회사에서 인프라 엔지니어 직원분이 본인이 설정한 네트워크 Timeout 시간과 로그인 유지 시간이 일치하지 않아 나에게 의견을 물어봤다.

원인(세션의 동작원리)

사실 개발자라면 바로 쿠키나 세션 문제를 먼저 떠올렸을것이다

세션이 만료되지만 않는다면 클라이언트는 언제든 접근이 가능할테니 말이다.

그렇다면 세션은 어떤 방식으로 사용자를 기억하는 것일까?

1. 클라이언트가 처음으로 서버로 접속을 한다.
2. 서버는 클라이언트를 인증하고 세션을 만든다.
3. 서버는 세션ID를 쿠키에 넣어서 클라이언트에게 전달한다.

여기서 전달하는 쿠키는 우리가 쿠키 창에서 자주 보는 jsessionId를 예시로 들 수 있다.

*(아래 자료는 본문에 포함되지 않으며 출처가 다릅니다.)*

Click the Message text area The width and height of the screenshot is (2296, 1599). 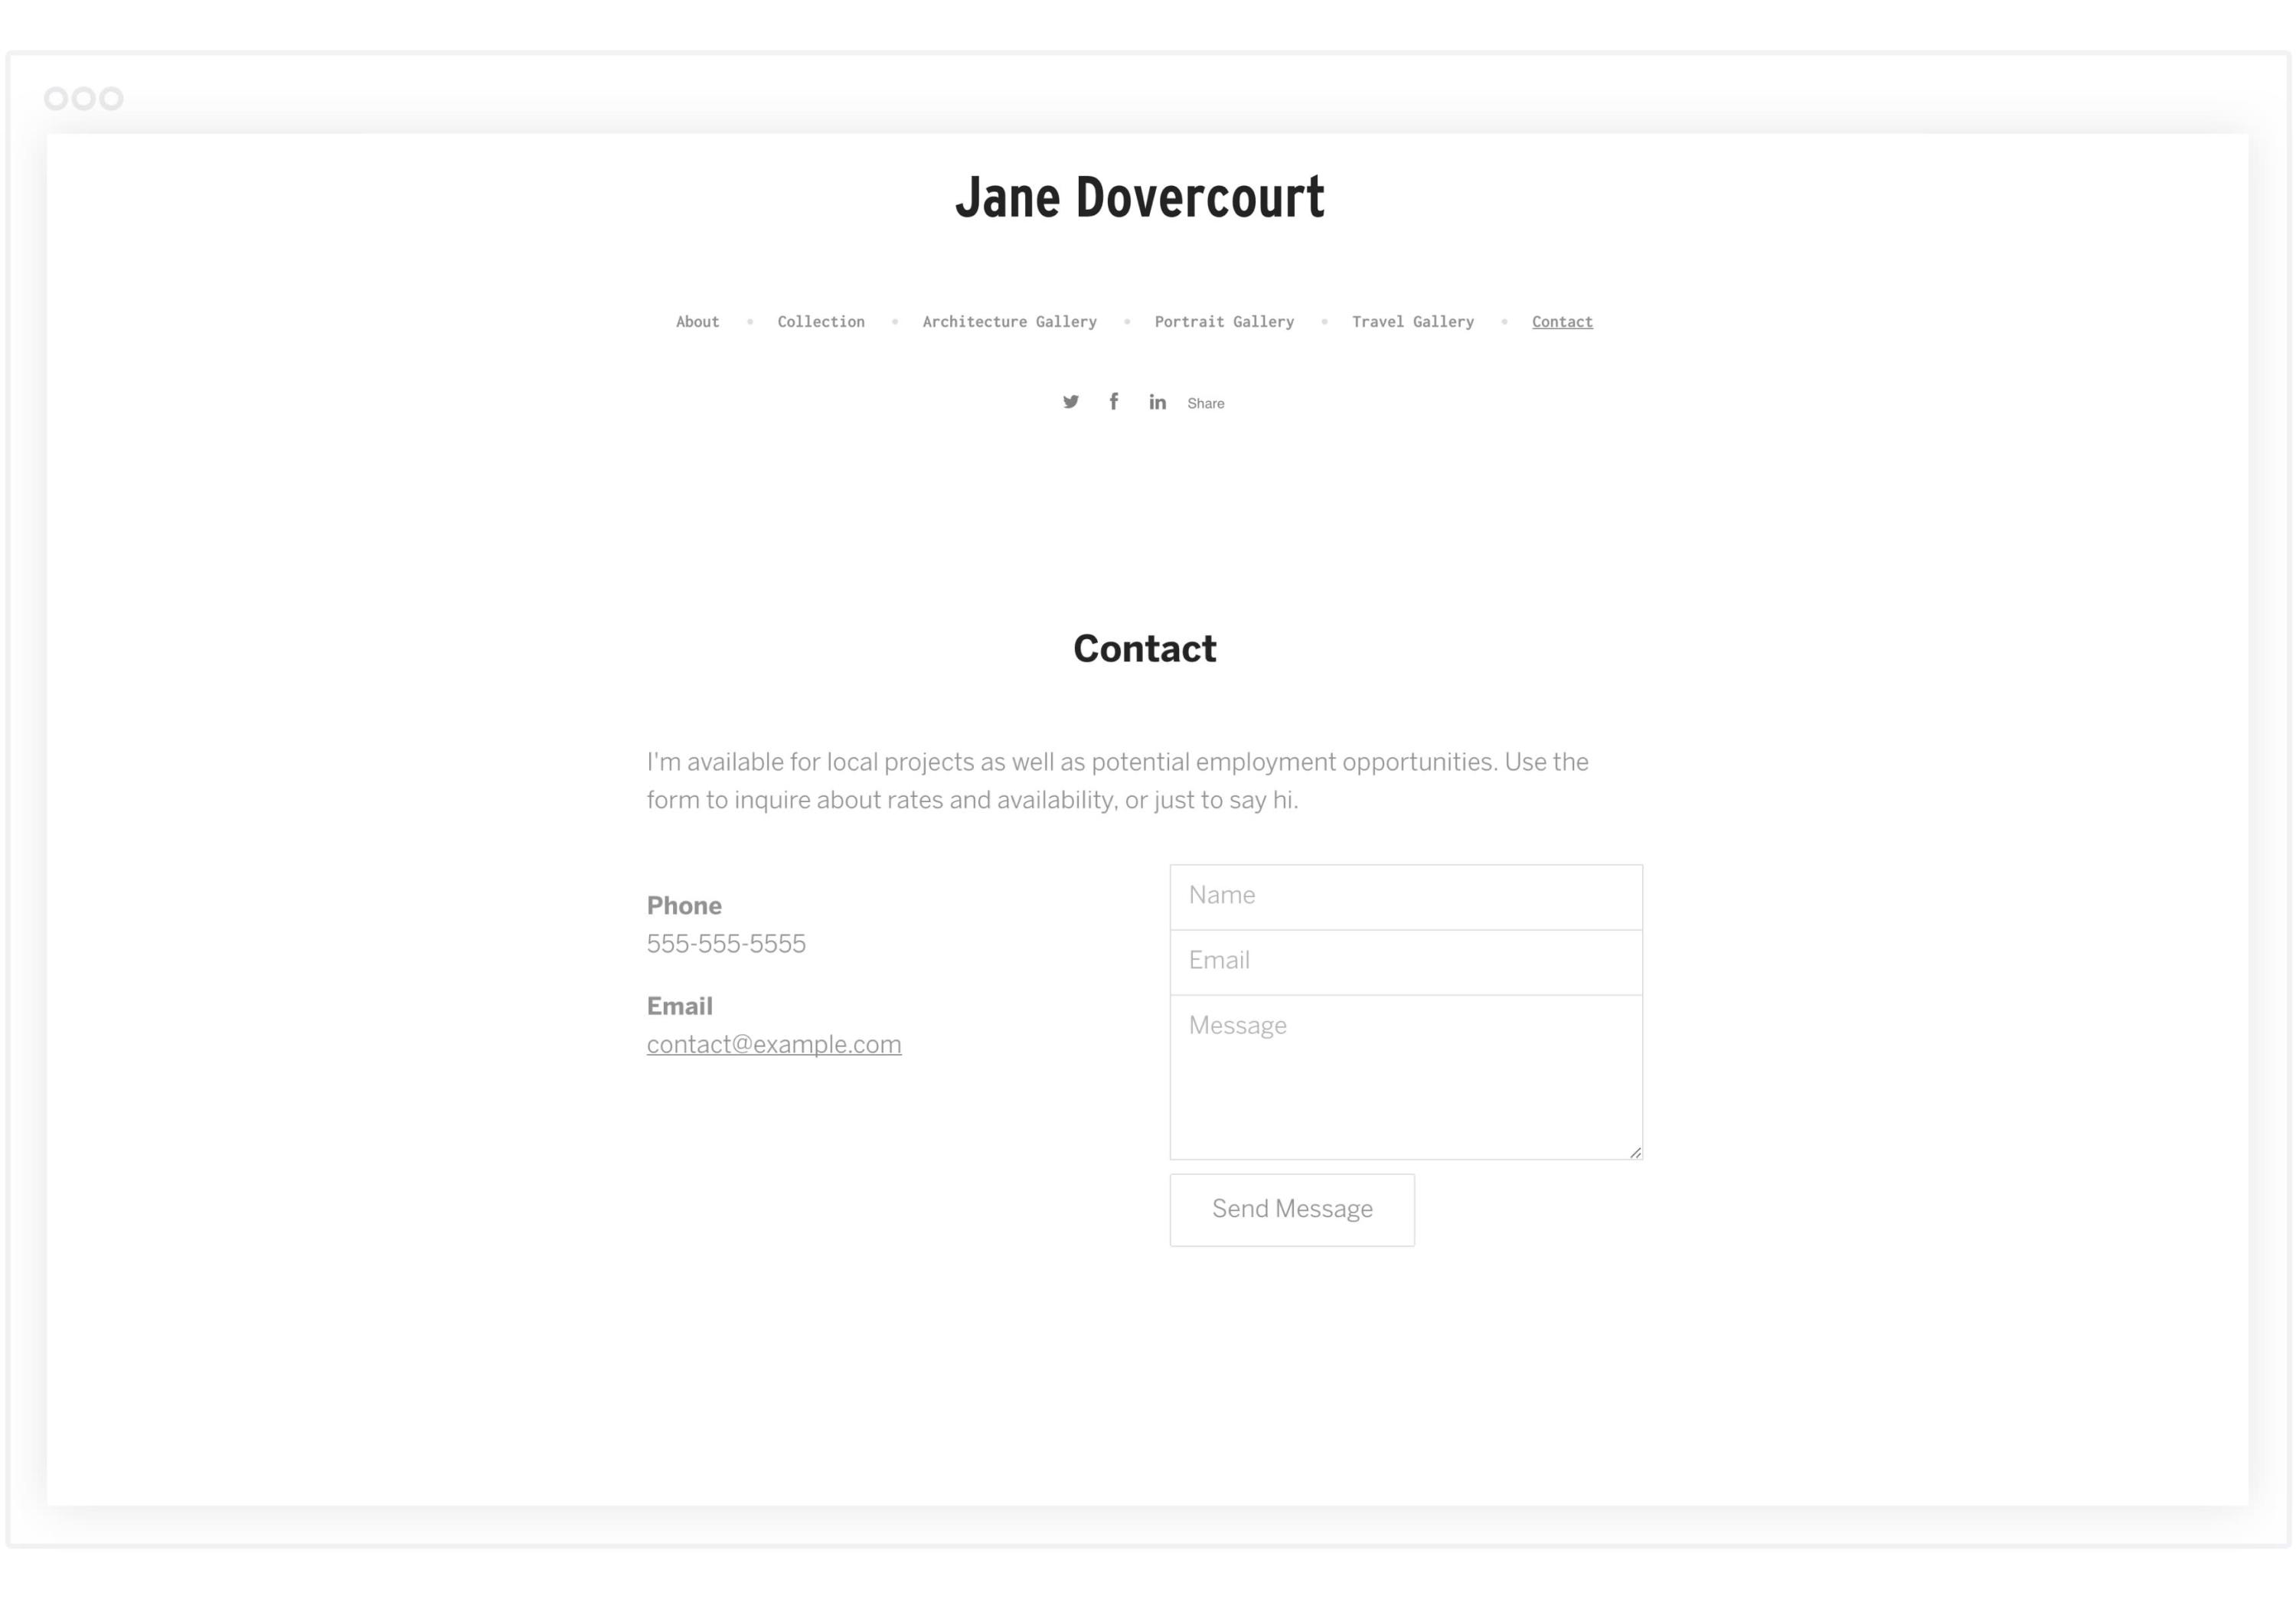click(x=1404, y=1076)
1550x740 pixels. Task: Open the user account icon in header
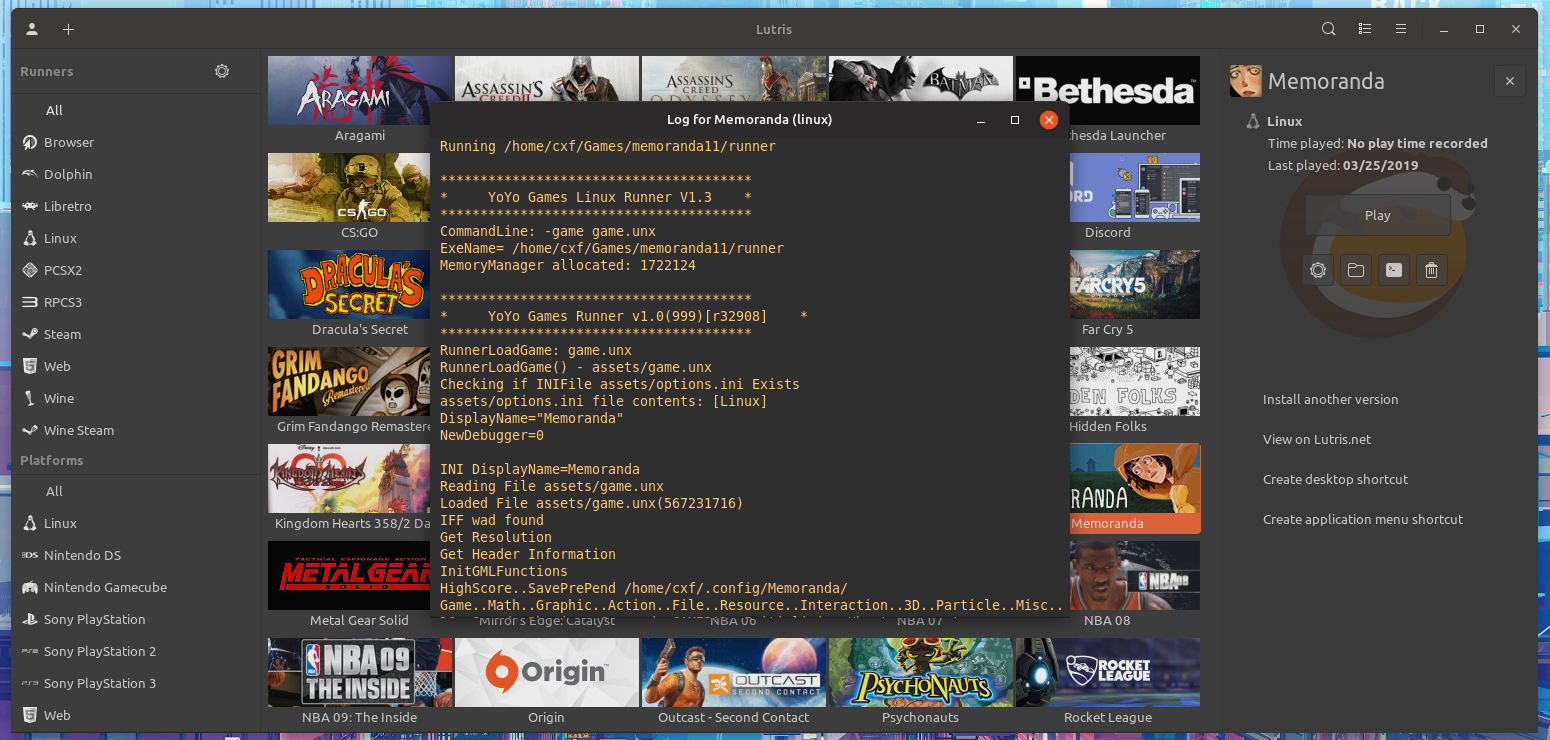(32, 29)
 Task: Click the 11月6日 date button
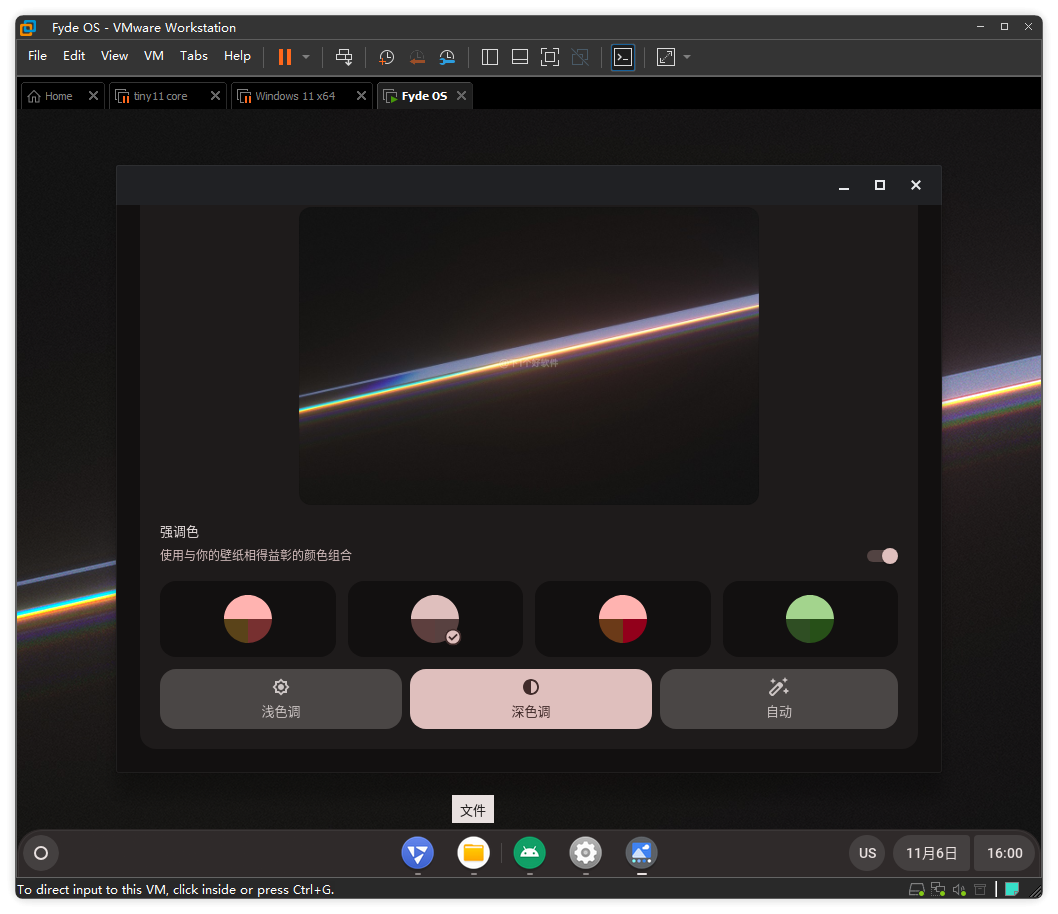point(931,853)
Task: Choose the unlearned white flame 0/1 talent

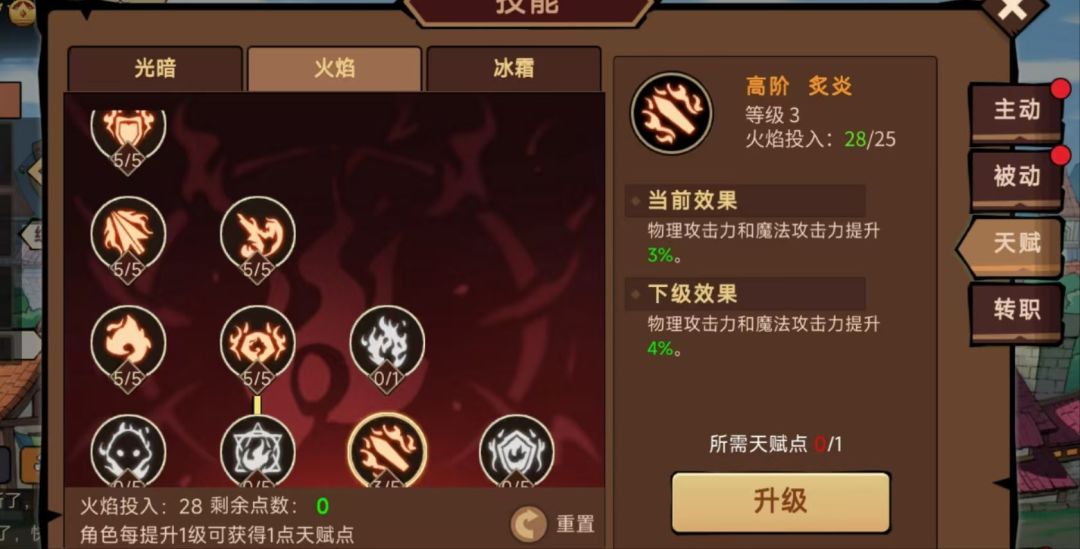Action: point(387,343)
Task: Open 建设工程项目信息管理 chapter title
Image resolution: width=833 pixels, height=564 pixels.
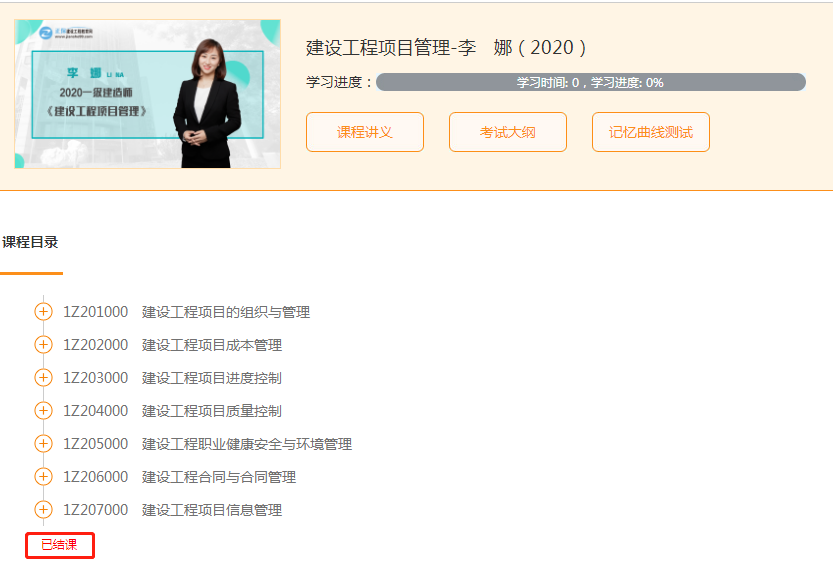Action: [x=211, y=510]
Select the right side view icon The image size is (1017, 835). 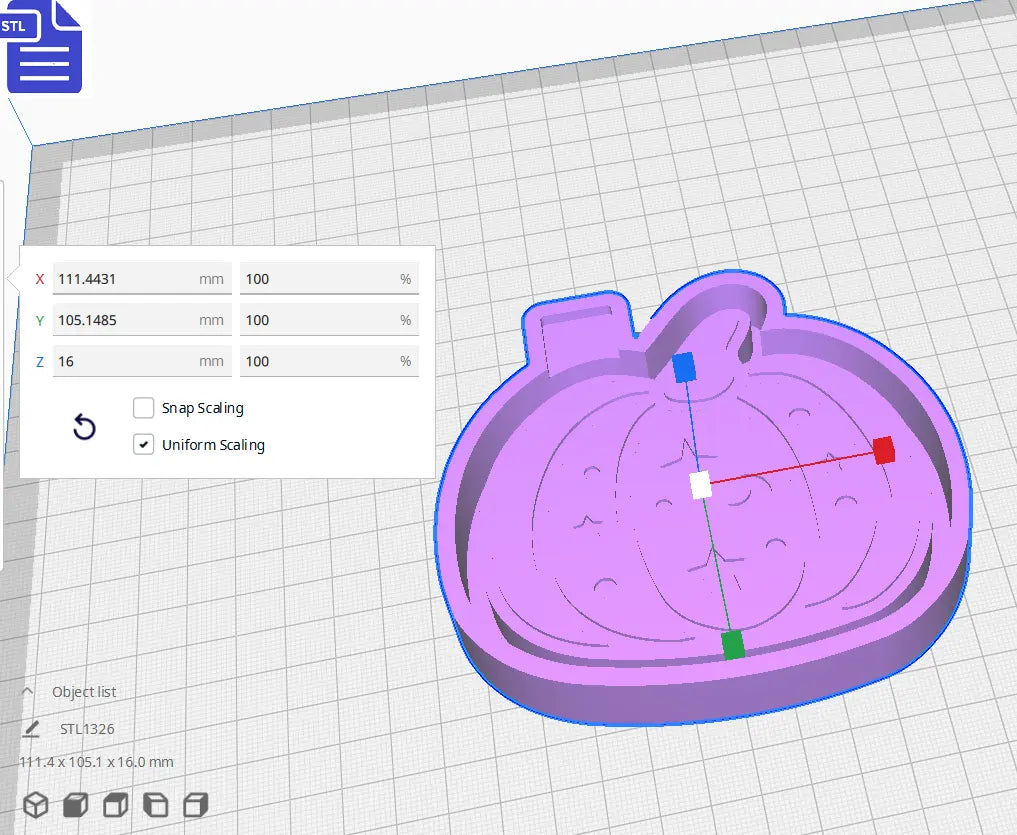[195, 804]
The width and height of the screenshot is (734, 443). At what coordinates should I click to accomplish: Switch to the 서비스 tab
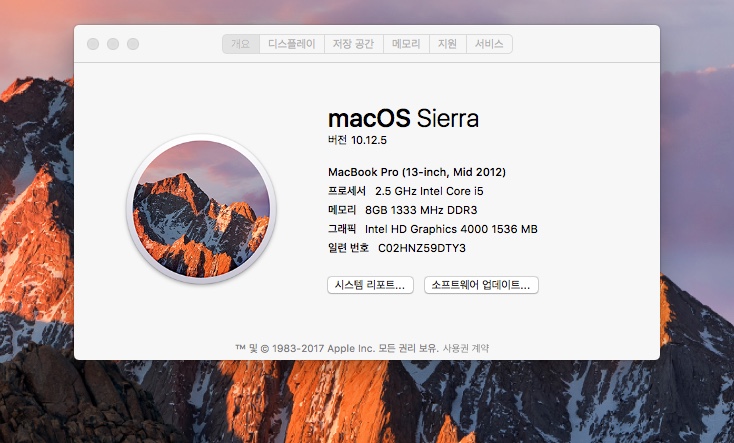click(x=489, y=44)
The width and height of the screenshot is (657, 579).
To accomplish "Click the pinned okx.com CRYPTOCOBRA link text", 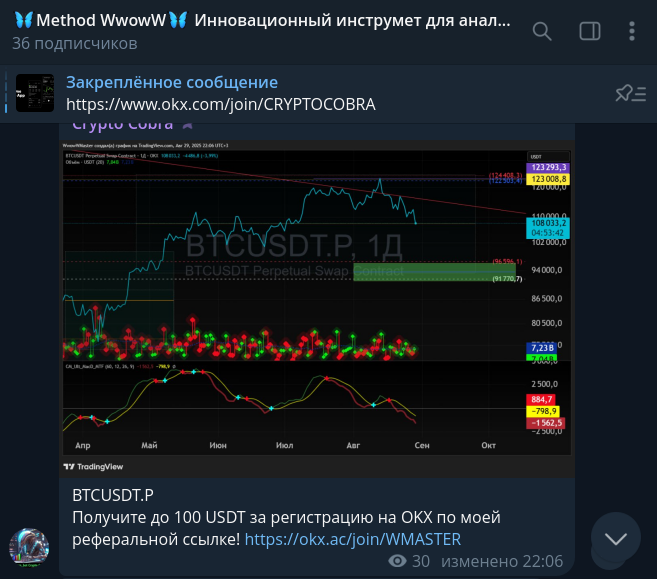I will 221,104.
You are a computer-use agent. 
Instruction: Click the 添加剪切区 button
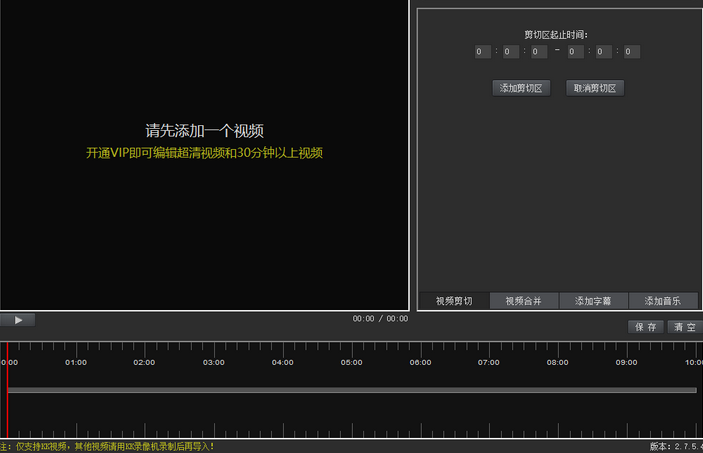pyautogui.click(x=521, y=88)
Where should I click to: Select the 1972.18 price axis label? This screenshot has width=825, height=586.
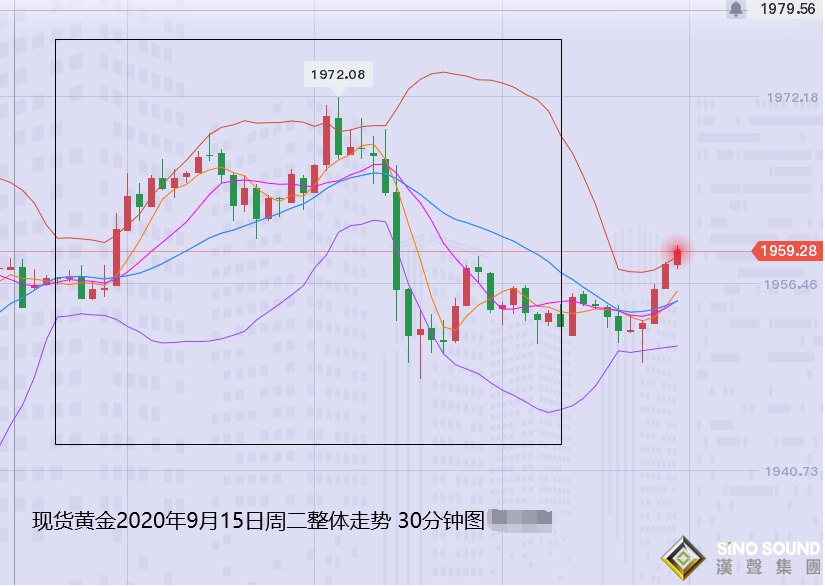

사실 쿠키에 세션ID를 전달하는 방법은 서버가 클라이언트ID를 추적하는 방법 중 하나이다. 이외에도 hidden form fields 모드, SSL모드, URL Rewriting 모드 등이 있다

hidden form fields : html 폼 형식에 세션ID를 <hidden> 태그에 숨겨 전달
URL Rewriting 모드: GET 방식으로 URL 뒤에 정보를 붙여 전송
SSL 모드 : SSL로 통신을 암호화 하는 방법

4, 5. 클라이언트가 세션ID가 담긴 쿠키를 가지고 접근하면 서버는 이를 확인하고 접근을 허용한다.